Lista de actividades:
- A) ¿Puedes copiar del texto sobre el padre el fragmento que va desde "El padre quiere" hasta "retomado por Lacan.", ambos incluidos?
- B) ¿Cómo quedaría, en forma más breve y sin perder sus datos principales, el párrafo del texto sobre el padre que empieza con "El padre quiere entrar en la cama"?

Texto proporcionado:
La modificación contemporánea de la conducta socialmente aceptable del padre ante el embarazo y el parto podríamos considerarla también como una manera de negar la evidente e insoslayable exclusión. Padres que acompañan a la esposa a los ejercicios de preparación para el parto, padres que llenos de buena voluntad se resisten al síncope en la sala de partos, disfrazando su angustia con una amplia sonrisa entusiasta como si realmente su presencia pudiera apoyar el paso por el canal del parto de ese nuevo ser que va a conmocionar su vida. Y mientras, la parturienta le dirige miradas de agradecimiento y cierta burla condescendiente hacia ese sujeto grande y sudoroso que orbita angustiado alrededor de la mesa de partos. Padres que acompañan a la esposa cuando amamanta, prolongando la idea ingenua de la sala de partos, de que realmente el padre tiene alguna tarea que realizar allí. Digamos que en la costumbre tradicional se asume la ausencia y se da por hecha, aceptando el papel de observador de una realidad bio-psico-social abrumadora. En la nueva costumbre, pugnamos por negar lo evidente y jugamos a mantener una presencia impostada que comporta algunos aspectos saludables, sin duda, pero que no puede lograr borrar una ausencia inevitable y convierte la función paterna en esta etapa en una mera disposición a una presencia futura cuyo acceso guarda siempre la madre. Lacan, en una de sus metáforas más bellas (Lacan, 1987), señala cómo la madre “pronuncia el nombre del padre” posibilitando la entrada del Padre en el lazo familiar y la triangulación.

El padre quiere entrar en la cama de la madre y el hijo, envidia a este, que tiene acceso exclusivo a la madre y posee un vínculo eterno y cierto con ella. En un momento dado el padre tiene que asumir que no puede pelear contra el hijo y acepta entonces que el acceso a la madre pasa por aceptar al hijo como un tercero para siempre. El padre debe luchar para no ser lo que es, un tercero excluido. Parece por tanto un proceso edípico antes del proceso edípico, con los mismos protagonistas pero diferente guión. Ese proceso pre-edípico paterno, da lugar a esa ambivalencia eterna del padre hacia los hijos, hacia los que también siente odio y rechazo porque le han apartado para siempre de la propiedad exclusiva de la madre. Este argumento podría bien formar parte del pre-edipo o Edipo temprano, ya propuesta por Melania Klein y retomado por Lacan.

Conjunto de datos:
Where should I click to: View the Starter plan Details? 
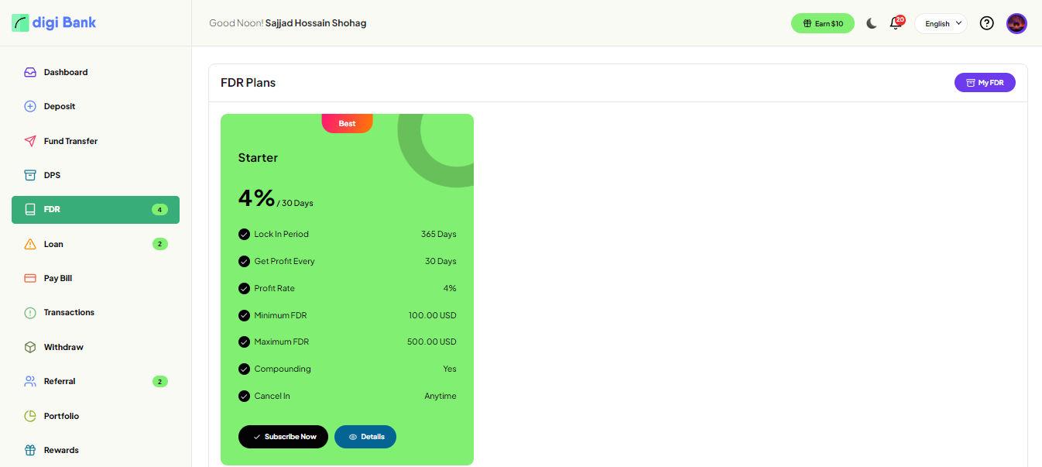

Resultados del ejercicio:
- A)
El padre quiere entrar en la cama de la madre y el hijo, envidia a este, que tiene acceso exclusivo a la madre y posee un vínculo eterno y cierto con ella. En un momento dado el padre tiene que asumir que no puede pelear contra el hijo y acepta entonces que el acceso a la madre pasa por aceptar al hijo como un tercero para siempre. El padre debe luchar para no ser lo que es, un tercero excluido. Parece por tanto un proceso edípico antes del proceso edípico, con los mismos protagonistas pero diferente guión. Ese proceso pre-edípico paterno, da lugar a esa ambivalencia eterna del padre hacia los hijos, hacia los que también siente odio y rechazo porque le han apartado para siempre de la propiedad exclusiva de la madre. Este argumento podría bien formar parte del pre-edipo o Edipo temprano, ya propuesta por Melania Klein y retomado por Lacan.

- B) El padre desea entrar en la cama de la madre y el hijo, y envidia a este por su vínculo exclusivo, eterno y cierto con ella. Al final acepta que no puede pelear contra el hijo y que acceder a la madre exige admitirlo como un tercero para siempre, mientras él lucha por no ser un tercero excluido. Se trata de un proceso edípico anterior al Edipo, con los mismos protagonistas y distinto guion. De él nace la ambivalencia eterna del padre hacia los hijos, a quienes también odia y rechaza por haberlo apartado de la propiedad exclusiva de la madre. El argumento podría encajar en el pre-edipo o Edipo temprano que propuso Melania Klein y retomó Lacan.